What to validate (checklist)
- Primary/compound key uniqueness for facts and slowly changing dimensions.
- No duplicate natural keys per partition (e.g., per dt for append-only logs).
- Critical columns non-null: user_id, order_id, event_timestamp, price, email, etc.
- Null-rate stability over time for critical columns.
- No sudden drops in total rows or joins that inflate nulls.
Worked examples
Example 1: Primary key duplicates in orders
Goal: Ensure order_id is unique in analytics.orders.
SQL pattern
-- Duplicate order IDs (should return zero rows)
SELECT order_id, COUNT(*) AS duplicate_count
FROM analytics.orders
GROUP BY order_id
HAVING COUNT(*) > 1;
Alternative (window function):
SELECT *
FROM (
SELECT o.*, ROW_NUMBER() OVER (PARTITION BY order_id ORDER BY updated_at DESC) AS rn
FROM analytics.orders o
) t
WHERE t.rn > 1;
Action: If any rows return, fail the job and investigate source dedupe logic.
Example 2: Partition-level duplicates for event logs
Goal: Append-only table should have unique (user_id, event_time, event_type) PER DAY.
SQL pattern
SELECT dt, user_id, event_time, event_type, COUNT(*) AS c
FROM raw.events
GROUP BY dt, user_id, event_time, event_type
HAVING COUNT(*) > 1;
Action: If duplicates are expected from replays, keep latest by ingestion_time and drop older rows.
Keep-latest pattern
SELECT * EXCEPT(rn)
FROM (
SELECT e.*, ROW_NUMBER() OVER (
PARTITION BY dt, user_id, event_time, event_type
ORDER BY ingestion_time DESC
) rn
FROM raw.events e
) x
WHERE rn = 1;
Example 3: Detect a null spike in email
Goal: Flag days where email null-rate is unusually high.
SQL pattern (rolling baseline)
WITH daily AS (
SELECT
dt,
COUNT(*) AS total_rows,
SUM(CASE WHEN email IS NULL OR email = '' THEN 1 ELSE 0 END) AS null_rows,
SAFE_DIVIDE(SUM(CASE WHEN email IS NULL OR email = '' THEN 1 ELSE 0 END), COUNT(*)) AS null_rate
FROM analytics.users_snapshot
GROUP BY dt
), with_baseline AS (
SELECT
dt,
null_rate,
AVG(null_rate) OVER (
ORDER BY dt
ROWS BETWEEN 7 PRECEDING AND 1 PRECEDING
) AS avg_prev_7
FROM daily
)
SELECT *
FROM with_baseline
WHERE null_rate > GREATEST(0.05, 2 * COALESCE(avg_prev_7, 0));
Notes: SAFE_DIVIDE is optional; you can use CASE WHEN total_rows=0 THEN 0 ELSE null_rows*1.0/total_rows END.
How to implement in your pipeline
- List critical keys and columns.

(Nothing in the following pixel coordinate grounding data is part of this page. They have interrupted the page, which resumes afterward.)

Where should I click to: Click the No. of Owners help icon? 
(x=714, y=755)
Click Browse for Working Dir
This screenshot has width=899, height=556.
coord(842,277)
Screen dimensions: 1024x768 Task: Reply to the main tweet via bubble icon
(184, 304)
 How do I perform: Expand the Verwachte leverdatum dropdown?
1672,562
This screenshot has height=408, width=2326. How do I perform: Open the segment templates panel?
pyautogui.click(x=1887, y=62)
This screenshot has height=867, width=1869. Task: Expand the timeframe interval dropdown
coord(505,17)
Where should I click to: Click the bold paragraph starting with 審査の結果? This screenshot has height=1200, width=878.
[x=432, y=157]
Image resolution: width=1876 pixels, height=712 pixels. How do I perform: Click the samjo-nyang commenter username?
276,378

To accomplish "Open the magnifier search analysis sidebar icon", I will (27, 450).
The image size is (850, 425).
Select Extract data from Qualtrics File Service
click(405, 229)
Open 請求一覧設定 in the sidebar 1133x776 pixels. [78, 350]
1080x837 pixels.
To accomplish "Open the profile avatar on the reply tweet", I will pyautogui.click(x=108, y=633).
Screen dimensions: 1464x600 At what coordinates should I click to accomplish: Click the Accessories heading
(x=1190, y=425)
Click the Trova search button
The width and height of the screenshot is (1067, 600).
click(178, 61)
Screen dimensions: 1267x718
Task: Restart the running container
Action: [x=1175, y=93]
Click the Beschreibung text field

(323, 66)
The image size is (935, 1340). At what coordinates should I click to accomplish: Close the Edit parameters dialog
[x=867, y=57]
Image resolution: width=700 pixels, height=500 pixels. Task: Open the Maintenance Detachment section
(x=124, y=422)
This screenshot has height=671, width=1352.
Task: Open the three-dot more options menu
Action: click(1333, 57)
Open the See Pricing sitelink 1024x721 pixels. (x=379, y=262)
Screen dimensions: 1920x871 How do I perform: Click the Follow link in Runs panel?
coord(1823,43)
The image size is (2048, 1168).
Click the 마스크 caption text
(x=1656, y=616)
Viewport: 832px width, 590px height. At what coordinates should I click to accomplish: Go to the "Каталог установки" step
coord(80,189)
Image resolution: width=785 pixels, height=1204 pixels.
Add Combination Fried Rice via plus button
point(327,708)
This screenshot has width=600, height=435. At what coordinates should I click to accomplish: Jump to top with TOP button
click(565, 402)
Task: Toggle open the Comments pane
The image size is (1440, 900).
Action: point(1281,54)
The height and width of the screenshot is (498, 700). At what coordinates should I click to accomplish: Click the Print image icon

For each model, write down business keys and required non-null columns.
- Write SQL checks. One query per check. Keep them small and explicit.
- Choose thresholds. Start strict for duplicates; start conservative for null spikes (5% or 2x baseline).
- Schedule and alert. Run checks after loads. If a check fails, alert and stop downstream models that depend on it.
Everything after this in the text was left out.